- [DATA RECORDS]
= Beginning of Section =
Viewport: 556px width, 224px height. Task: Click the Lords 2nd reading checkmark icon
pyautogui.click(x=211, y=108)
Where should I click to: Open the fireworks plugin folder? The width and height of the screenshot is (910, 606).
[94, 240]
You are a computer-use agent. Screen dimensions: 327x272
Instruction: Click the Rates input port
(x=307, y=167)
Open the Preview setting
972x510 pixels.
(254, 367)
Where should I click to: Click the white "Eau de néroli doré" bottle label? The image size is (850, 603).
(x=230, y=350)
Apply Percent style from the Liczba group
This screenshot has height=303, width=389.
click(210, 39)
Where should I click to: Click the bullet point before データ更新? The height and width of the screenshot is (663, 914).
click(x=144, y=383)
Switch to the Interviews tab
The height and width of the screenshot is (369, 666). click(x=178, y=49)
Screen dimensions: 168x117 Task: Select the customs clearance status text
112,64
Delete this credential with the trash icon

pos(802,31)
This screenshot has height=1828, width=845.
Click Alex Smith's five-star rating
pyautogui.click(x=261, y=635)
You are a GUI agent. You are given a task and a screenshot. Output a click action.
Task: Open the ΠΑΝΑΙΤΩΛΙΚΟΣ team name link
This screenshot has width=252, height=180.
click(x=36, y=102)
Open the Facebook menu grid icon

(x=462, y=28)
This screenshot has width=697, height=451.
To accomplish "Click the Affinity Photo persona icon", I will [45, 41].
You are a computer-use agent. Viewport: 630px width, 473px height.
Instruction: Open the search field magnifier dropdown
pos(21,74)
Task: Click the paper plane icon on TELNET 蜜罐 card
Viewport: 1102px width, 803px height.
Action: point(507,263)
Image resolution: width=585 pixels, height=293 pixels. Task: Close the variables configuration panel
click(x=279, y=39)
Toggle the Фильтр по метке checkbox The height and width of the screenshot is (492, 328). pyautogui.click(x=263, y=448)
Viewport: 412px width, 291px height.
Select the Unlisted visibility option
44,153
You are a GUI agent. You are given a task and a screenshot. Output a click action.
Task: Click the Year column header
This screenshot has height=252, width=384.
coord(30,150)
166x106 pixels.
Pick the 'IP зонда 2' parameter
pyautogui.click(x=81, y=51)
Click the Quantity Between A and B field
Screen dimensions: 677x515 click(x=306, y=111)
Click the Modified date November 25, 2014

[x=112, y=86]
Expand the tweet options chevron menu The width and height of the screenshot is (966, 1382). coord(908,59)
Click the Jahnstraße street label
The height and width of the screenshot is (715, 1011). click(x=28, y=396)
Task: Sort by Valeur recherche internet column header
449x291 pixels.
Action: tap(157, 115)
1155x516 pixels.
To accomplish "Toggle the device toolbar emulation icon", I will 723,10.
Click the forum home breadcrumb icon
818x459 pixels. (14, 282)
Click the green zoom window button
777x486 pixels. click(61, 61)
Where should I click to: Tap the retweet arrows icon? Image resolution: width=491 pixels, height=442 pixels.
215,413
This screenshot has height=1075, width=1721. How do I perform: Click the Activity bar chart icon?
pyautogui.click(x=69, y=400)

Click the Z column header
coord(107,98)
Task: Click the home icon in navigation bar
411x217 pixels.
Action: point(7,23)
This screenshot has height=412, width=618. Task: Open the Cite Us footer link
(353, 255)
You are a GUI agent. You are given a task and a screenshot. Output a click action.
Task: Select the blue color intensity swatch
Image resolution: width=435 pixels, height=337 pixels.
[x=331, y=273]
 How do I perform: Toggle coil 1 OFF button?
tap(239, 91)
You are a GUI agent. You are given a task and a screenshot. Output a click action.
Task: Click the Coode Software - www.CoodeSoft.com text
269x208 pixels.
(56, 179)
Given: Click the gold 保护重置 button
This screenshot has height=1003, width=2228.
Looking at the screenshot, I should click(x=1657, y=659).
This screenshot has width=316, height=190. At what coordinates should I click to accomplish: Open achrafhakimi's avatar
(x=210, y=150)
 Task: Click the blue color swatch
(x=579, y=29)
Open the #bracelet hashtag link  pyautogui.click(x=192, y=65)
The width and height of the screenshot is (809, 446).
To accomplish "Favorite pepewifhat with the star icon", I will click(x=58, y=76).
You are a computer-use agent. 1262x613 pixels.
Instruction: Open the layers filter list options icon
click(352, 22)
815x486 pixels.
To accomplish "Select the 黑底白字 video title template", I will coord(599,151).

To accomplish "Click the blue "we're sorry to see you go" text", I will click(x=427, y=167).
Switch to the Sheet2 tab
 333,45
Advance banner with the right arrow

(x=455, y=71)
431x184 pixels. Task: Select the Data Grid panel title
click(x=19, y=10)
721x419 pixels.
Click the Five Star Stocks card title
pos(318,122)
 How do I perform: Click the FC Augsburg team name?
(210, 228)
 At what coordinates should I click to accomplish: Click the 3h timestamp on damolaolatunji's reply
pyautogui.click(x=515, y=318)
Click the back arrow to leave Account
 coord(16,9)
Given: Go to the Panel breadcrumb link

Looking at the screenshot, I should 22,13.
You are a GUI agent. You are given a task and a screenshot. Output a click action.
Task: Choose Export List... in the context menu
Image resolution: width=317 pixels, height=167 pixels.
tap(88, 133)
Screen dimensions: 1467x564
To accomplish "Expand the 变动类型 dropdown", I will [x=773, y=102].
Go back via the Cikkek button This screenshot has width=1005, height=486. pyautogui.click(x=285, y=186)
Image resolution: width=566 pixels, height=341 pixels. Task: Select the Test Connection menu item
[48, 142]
= End of Section =
- [ABOUT THIS TASK]
For the data above, state only how many lines include the word "computer".

- [FINISHED EXERCISE]
3